Neil Warren revs up another mixed supply case. This one involves a club subscription for which the members received a package of benefits subject to different VAT rates.
Another taxpayer win
To misquote Oscar Wilde: “To lose one tribunal case on VAT and mixed supplies could be considered unfortunate, to lose two in quick succession shows a sign of carelessness.” In November I reported the taxpayer’s victory in the case of supplies involving an ice rink .
This latest mixed supply case relates to the VAT liability of membership fees paid by members of the Harley Owners Group (HOG) to Harley-Davidson Europe Ltd (TC06268).
Benefits of membership
The HOG was run as a business unit of Harley-Davidson Europe Ltd and was not a distinct legal entity, club or society in the conventional sense. When the members pay their annual subscription of £55 for full membership, they receive the following key benefits:
- A quarterly magazine in hard copy format – described by the tribunal as “attractively produced” and with a “general focus on the experience of owning and riding a Harley Davidson bike”
- A leather wallet
- Membership card
- Events guide and touring map
- Access to various websites and the chance to put photos on the site
- Discount opportunities eg at hotels
HMRC’s view was that the payment of £55 was wholly standard rated as a supply of membership. The taxpayer felt that the VAT liability of each specific benefit should be considered, eg the magazines are zero-rated as printed matter.
Approach to adopt
This topic is definitely a grey area in the VAT world – as HMRC’s tribunal defeats clearly show. But there are common themes and questions that need to be considered for each mixed supply scenario.

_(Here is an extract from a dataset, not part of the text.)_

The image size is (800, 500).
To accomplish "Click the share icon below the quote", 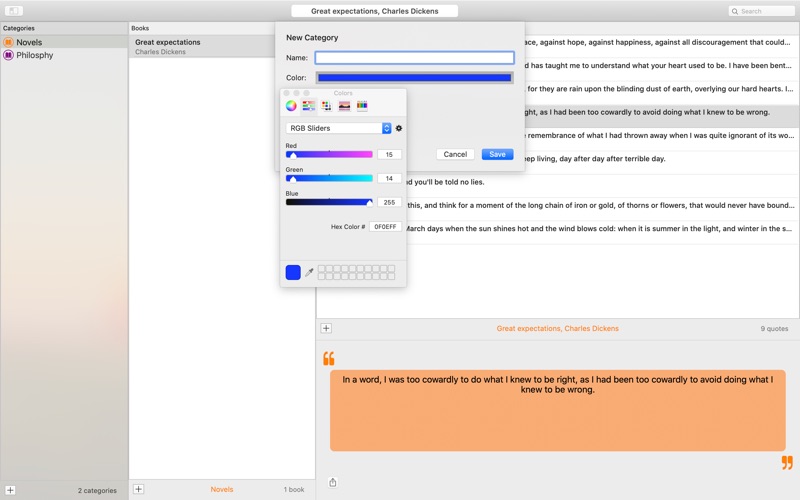I will 333,482.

There are four key questions to be addressed in each mixed supply case:
- Is each benefit/supply distinct and independent from the others?
- What does a typical customer consider he is buying?
- Is there clearly one main supply (the principal element) with other benefits being ancillary to this main supply?
- Is each supply an aim in itself, or are some supplies a way of enhancing the enjoyment of the main supply?
My favourite example of the above bullet points is the scenario of a cheap flight where the passengers get free tea and coffee during the journey. The tea and coffee is not a supply of standard rated catering but a way to help the passengers enjoy the zero-rated flight. It is a single supply.
In contrast, a four-course meal with wine served on a train journey on the Orient Express train is clearly a mixed supply because the customer expects to receive both the journey and the high quality catering. The customer would almost certainly complain with great passion if he missed out on the food and drink.
The key comment in the tribunal’s conclusion was: “the typical member… places real value on the tangible items”, ie they were interested in the specific items rather than the overall prestige and status of being linked to the Harley Davidson brand. This conclusion was supported by the results of a member survey carried out by the company, which showed that 89% of respondents regarded the magazine as “somewhat or very important.” The tribunal said that the key challenge was to focus on “what is (really) being acquired, rather than what motivates individual consumers to make the purchases…..the typical member wants the individual benefits.”
Not for profit organisations
There is a concession which operates for splitting different VAT rates for a package of benefits where the membership scheme is relevant to a ‘not for profit’ organisation such as a charity or members’ golf club. If Harley-Davidson Europe Ltd had been a charity rather than a commercial organisation, then this case would not have reached the tribunal and the magazine element of the club subscription could have been zero-rated without any problem (VAT Notice 701/1, para 5.13).